La biblioteca de don Cristóbal


Los libros serán pronto objeto de capricho y estarán al alcance de los menos, como en la edad media.

Decía Borges que era incapaz de imaginar un mundo sin libros. Pero ese mundo está llegando. Dentro de poco todo estará en la nube y nosotros también. Es probable que una cantidad ingente de saber inabarcable nos sea accesible, pero igualmente lo es que un sencillo apagón pueda anularlo. Borges, que en asunto de libros resulta imprescindible, nos expresa un recuerdo, como de hoy, en su fantástica Biblioteca de Babel: “Cuando se proclamó que la Biblioteca abarcaba todos los libros, la primera impresión fue de extravagante felicidad”. Semejante a la que ahora tenemos navegando en Internet. “A la desaforada esperanza, sucedió, como es natural, una depresión excesiva”, añade el escritor, después de constatar la infructuosa búsqueda de un sentido racional para nuestra existencia. La biblioteca en papel o en digital siempre será un arcano, donde daremos vueltas en pos de lo que no se puede encontrar. Qué duda cabe que hacerlo entre los anaqueles de madera antigua tiene algo especial, un aroma, una aventura física de la que siempre carecerá la pantalla deslumbrante, pero fría, de un ordenador. Por eso aún subsisten las bibliotecas públicas, como obra de arte más que de cultura, aunque ambas acepciones signifiquen lo mismo. Dentro de muy poco no podremos tocar un libro, sino que lo veremos, en el mejor de los casos. Los libros serán pronto objeto de capricho y estarán al alcance de los menos, como en la edad media.
________
• [TAREAS POR HACER]:
1. ¿Concuerdan con el pasaje estas afirmaciones? Responda sí o no a cada una y cite las palabras del pasaje que lo deciden.
(a) Borges podía imaginar un mundo sin libros.
(b) Las bibliotecas públicas subsisten más como obra de arte que de cultura.
(c) Un simple apagón podría anular el saber accesible en la nube.
2. Responda con brevedad según el pasaje:
(a) ¿Qué obra de Borges se cita?
(b) ¿Con qué dos adjetivos se describe la pantalla de un ordenador?
(c) ¿Con qué época se compara el futuro en que los libros estarán al alcance de los menos?

• [LOS DATOS]:
________
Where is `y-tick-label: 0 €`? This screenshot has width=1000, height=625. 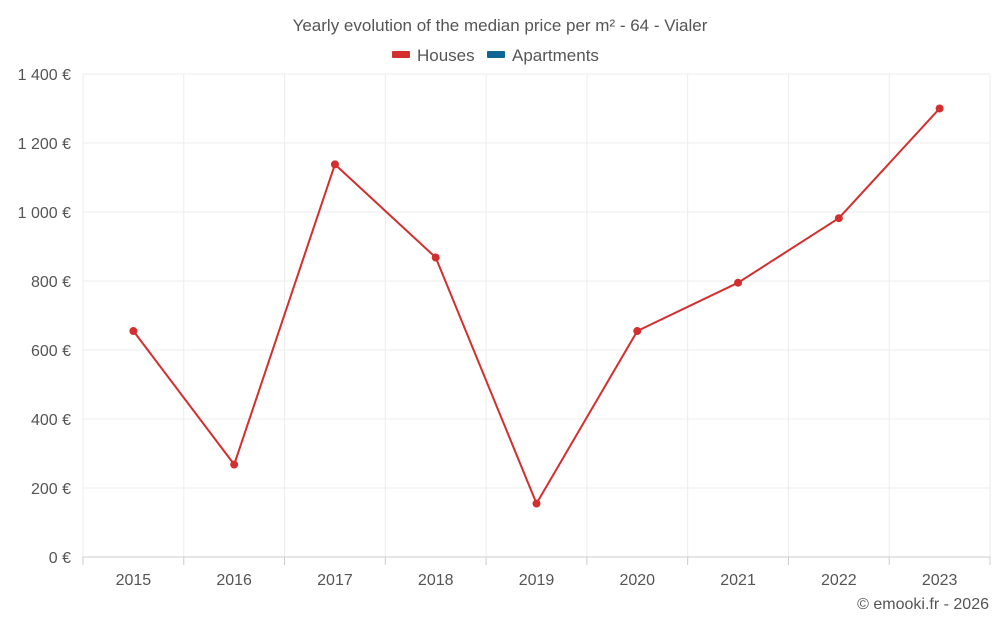
y-tick-label: 0 € is located at coordinates (60, 558).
________
• [RESPUESTAS NUMERADAS]:
1.
(a) No: "Decía Borges que era incapaz de imaginar un mundo sin libros."
(b) Sí: "Por eso aún subsisten las bibliotecas públicas, como obra de arte más que de cultura"
(c) Sí: "igualmente lo es que un sencillo apagón pueda anularlo"

2.
(a) La Biblioteca de Babel.
(b) Deslumbrante y fría.
(c) Con la edad media.